WORK TO COMPLETE: Rewrite the entries below as a numbered list, one line per item, and leave out the blank lines.

EXERCISE MATERIALS:
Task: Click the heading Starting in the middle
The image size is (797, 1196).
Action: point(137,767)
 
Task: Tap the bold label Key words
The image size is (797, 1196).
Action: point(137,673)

FULL SOLUTION:
1. Task: Click the heading Starting in the middle
2. The image size is (797, 1196).
3. Action: point(137,767)
4. Task: Tap the bold label Key words
5. The image size is (797, 1196).
6. Action: point(137,673)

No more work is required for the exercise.